Auto-CoT: Letting the model generate its own examples

When you have a large dataset of questions but no hand-written reasoning chains, you can use Auto-CoT: ask the model to generate reasoning chains for a sample of questions, then use those as few-shot examples for the rest.

def generate_reasoning_chain(question: str) -> str:
    """Have the model generate a CoT example for a given question."""
    response = client.chat.completions.create(
        model="gpt-4o-mini",
        messages=[
            {
                "role": "user",
                "content": (
                    f"Question: {question}\n\n"
                    "Let's think step by step. Show your full reasoning, "
                    "then give the final answer on a new line starting with 'Answer:'"
                ),
            }
        ],
        temperature=0.0,  # Deterministic for example generation
    )
    return response.choices[0].message.content
 
 
def build_auto_cot_prompt(seed_questions: list[str], target_question: str) -> str:
    """Build a few-shot CoT prompt using auto-generated examples."""
    examples = []
    for q in seed_questions[:3]:  # Use 3 diverse seed questions
        chain = generate_reasoning_chain(q)
        examples.append(f"Question: {q}\n{chain}")
 
    examples_text = "\n\n---\n\n".join(examples)
    return (
        f"{examples_text}\n\n---\n\n"
        f"Question: {target_question}\n"
        "Let's think step by step."
    )

Auto-CoT works well when you can afford the upfront cost of generating examples (which you pay once, then cache) and when you have a diverse set of seed questions that covers the reasoning patterns you need.

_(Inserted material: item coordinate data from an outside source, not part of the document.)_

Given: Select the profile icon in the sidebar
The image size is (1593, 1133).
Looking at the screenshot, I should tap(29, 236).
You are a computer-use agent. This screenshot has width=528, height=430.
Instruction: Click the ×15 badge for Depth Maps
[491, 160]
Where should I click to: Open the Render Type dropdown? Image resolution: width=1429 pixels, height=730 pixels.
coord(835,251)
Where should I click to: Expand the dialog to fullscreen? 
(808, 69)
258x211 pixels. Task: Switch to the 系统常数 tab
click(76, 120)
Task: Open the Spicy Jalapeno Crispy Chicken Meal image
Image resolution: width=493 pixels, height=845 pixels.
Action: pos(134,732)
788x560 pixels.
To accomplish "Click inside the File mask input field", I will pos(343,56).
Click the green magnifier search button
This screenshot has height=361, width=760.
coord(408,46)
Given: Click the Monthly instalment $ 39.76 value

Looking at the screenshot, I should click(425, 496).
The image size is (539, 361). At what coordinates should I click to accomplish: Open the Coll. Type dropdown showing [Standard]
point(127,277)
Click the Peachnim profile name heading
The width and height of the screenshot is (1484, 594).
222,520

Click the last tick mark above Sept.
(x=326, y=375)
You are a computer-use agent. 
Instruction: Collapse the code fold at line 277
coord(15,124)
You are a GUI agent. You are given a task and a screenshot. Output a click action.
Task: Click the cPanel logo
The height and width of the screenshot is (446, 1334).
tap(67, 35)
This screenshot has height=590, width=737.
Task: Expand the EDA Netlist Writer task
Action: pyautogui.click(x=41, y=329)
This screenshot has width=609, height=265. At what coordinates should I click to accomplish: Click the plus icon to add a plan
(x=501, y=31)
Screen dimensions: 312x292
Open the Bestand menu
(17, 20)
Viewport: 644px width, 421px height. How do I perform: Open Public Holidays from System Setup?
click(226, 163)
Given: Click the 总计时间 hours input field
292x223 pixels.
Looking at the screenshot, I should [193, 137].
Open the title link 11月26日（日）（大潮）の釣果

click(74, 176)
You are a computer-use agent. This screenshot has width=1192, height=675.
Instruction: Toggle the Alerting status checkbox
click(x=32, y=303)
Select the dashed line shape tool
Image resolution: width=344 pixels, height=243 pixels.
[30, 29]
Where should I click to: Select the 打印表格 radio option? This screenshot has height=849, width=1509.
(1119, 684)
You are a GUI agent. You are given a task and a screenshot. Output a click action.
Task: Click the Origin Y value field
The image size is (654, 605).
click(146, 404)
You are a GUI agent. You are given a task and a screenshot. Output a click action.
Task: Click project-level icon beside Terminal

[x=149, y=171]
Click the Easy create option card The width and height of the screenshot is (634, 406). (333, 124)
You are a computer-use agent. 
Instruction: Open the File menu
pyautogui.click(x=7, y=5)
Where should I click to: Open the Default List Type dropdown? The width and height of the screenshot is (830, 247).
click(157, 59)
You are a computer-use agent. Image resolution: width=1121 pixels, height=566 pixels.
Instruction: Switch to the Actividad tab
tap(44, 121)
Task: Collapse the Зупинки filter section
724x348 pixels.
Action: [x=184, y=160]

Watch out: Auto-CoT can propagate errors. If the model reasons incorrectly on a seed question and you use that as an example, you are teaching the model to reason incorrectly on similar problems. Always sanity-check generated reasoning chains on problems where you know the correct answer.


Tree-of-Thought: Branching reasoning for complex problems

Tree-of-Thought (ToT) extends chain-of-thought by exploring multiple reasoning paths simultaneously and selecting the most promising branch. It is useful when the problem has branches (e.g., multi-step planning, code that could be structured multiple ways) and a single linear reasoning chain might get stuck.

The key idea: instead of one chain A → B → C → answer, you generate multiple partial chains (A → B1, A → B2, A → B3), score each partial path, and continue expanding only the promising ones.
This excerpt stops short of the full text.